EXERCICE:
Recopiez le passage de l'extrait sur le référendum de 2016 allant de « Pourtant, après la » à « aux calendes grecques. », en remplaçant « Dialogue national » par « Forum national ».

Et jaillit le désaccord politique

Malgré une vaste campagne pour le Non et l’abstention de certains partis, le Oui, après avis favorable du Conseil Constitutionnel avant la consultation électorale,  s’imposa le 20 Mars avec un faible pourcentage. Le  mandat présidentiel passe alors de 5 ans à 7 ans et naquit Haut Conseil des Collectivités territoriales, le HCCT. L’Opposition se montre alors féroce contre Macky Sall qui, à son tour, se montre atroce.

D’habitude indifférent aux attaques politiques, il hausse le ton surtout entre Mars, Avril et Mai contre l’Opposition : « Je fais mieux qu’eux. Ils n’oseront jamais parler de mon bilan !(…) je dirige un Sénégal où il n’y a plus de place à la prédation des finances publiques, le Sénégal où il n’y a plus de place à l’impunité. (…). Avant que je n’accède au pouvoir c’était l’anarchie avec ses gens. Cela est révolu ».

L’Opposition demeure silencieuse. Seul le Mouvement Y ‘en à Marre réagit par la voix de Fadel Barro en invitant tous les partis de la Société civile et cette veule Opposition « à voter Non en constituant une grande force de refus. »

Pourtant, après la forte tempête politique avant et après le référendum du 20 Mars 2016, Macky Sall engage un Dialogue national le 28 Mai. Mais les divergences et les désaccords persistent. Néanmoins, Chefs religieux, membres de la Société civile, du secteur privé et même des partis l’Opposition y prennent part sauf la CD /Bokk Gis Gis de Pape Diop, Rewmi de Idrissa Seck et le Gp de Malick Gackou. Le Dialogue national dura 8 tours d’horloge mais le Comité de Suivi du Dialogue national inscrit sa mission aux calendes grecques.

2016 finit alors par être une année d’hostilités entre le Pouvoir et l’Opposition. Sur aucun point, une entente n’a été décrochée. Les attaques se multipliant, les désaccords s’amplifiant, sa famille attaquée, l’APR vilipendée, Macky Sall rugit  en Juillet 2016: « On ne réveille pas un Lion qui dort ! »

Cette menace d’un félin qui aiguise ses crocs trouvent des répliques mortelles comme celle d’Ousmane Sonko, récemment engagé dans l’arène politique et qui a bien laissé une empreinte dans l’année 2016 : «  Un Lion qui dort est le symbole d’un ventre bien rempli, du manque d’agressivité et de paresse ». Cette riposte, à la fois hilarante et blessante eut pour conséquence sa révocation de la Fonction publique, suite à une procédure disciplinaire.

MATÉRIEL:

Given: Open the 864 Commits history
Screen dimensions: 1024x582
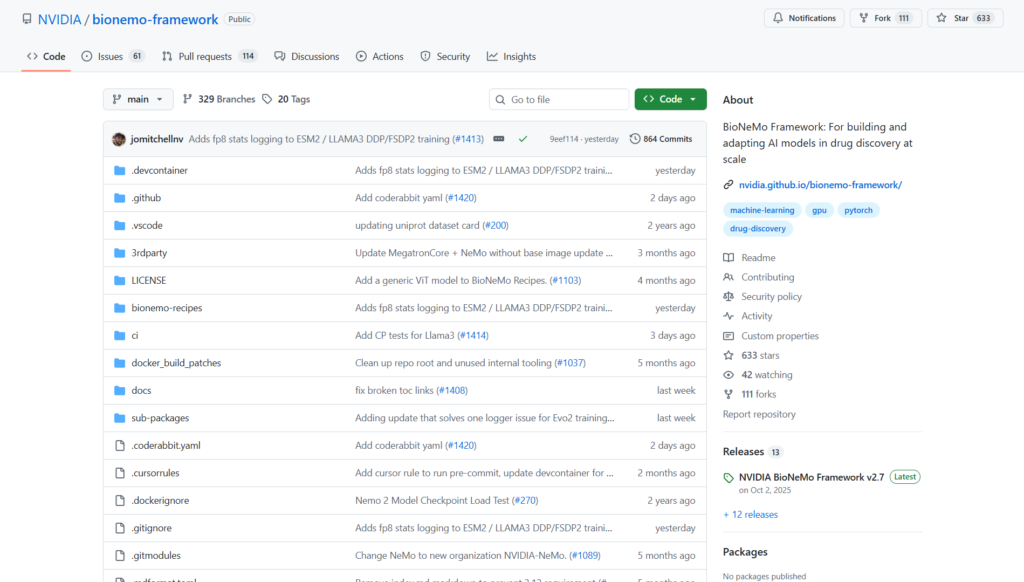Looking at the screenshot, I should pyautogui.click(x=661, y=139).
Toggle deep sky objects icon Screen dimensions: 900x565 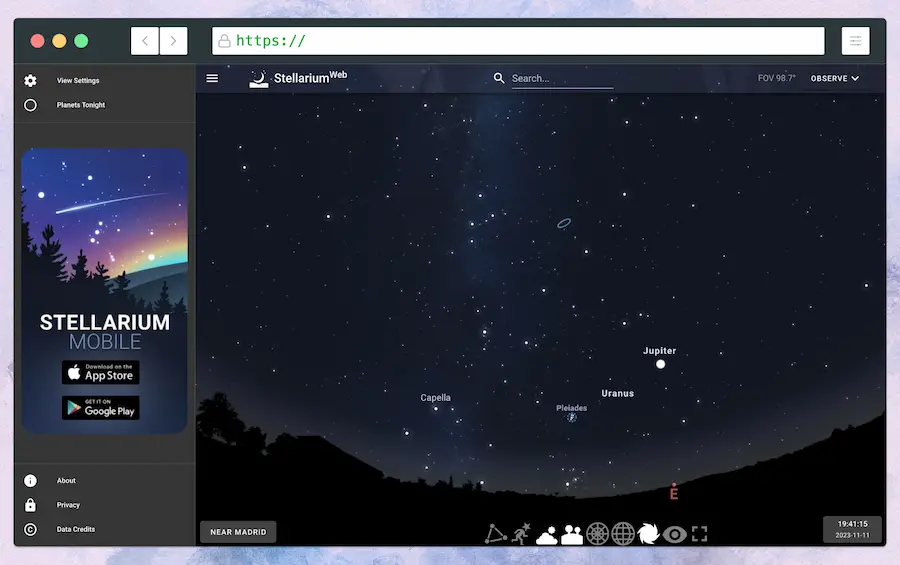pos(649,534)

RÉPONSE:
Pourtant, après la forte tempête politique avant et après le référendum du 20 Mars 2016, Macky Sall engage un Forum national le 28 Mai. Mais les divergences et les désaccords persistent. Néanmoins, Chefs religieux, membres de la Société civile, du secteur privé et même des partis l’Opposition y prennent part sauf la CD /Bokk Gis Gis de Pape Diop, Rewmi de Idrissa Seck et le Gp de Malick Gackou. Le Forum national dura 8 tours d’horloge mais le Comité de Suivi du Forum national inscrit sa mission aux calendes grecques.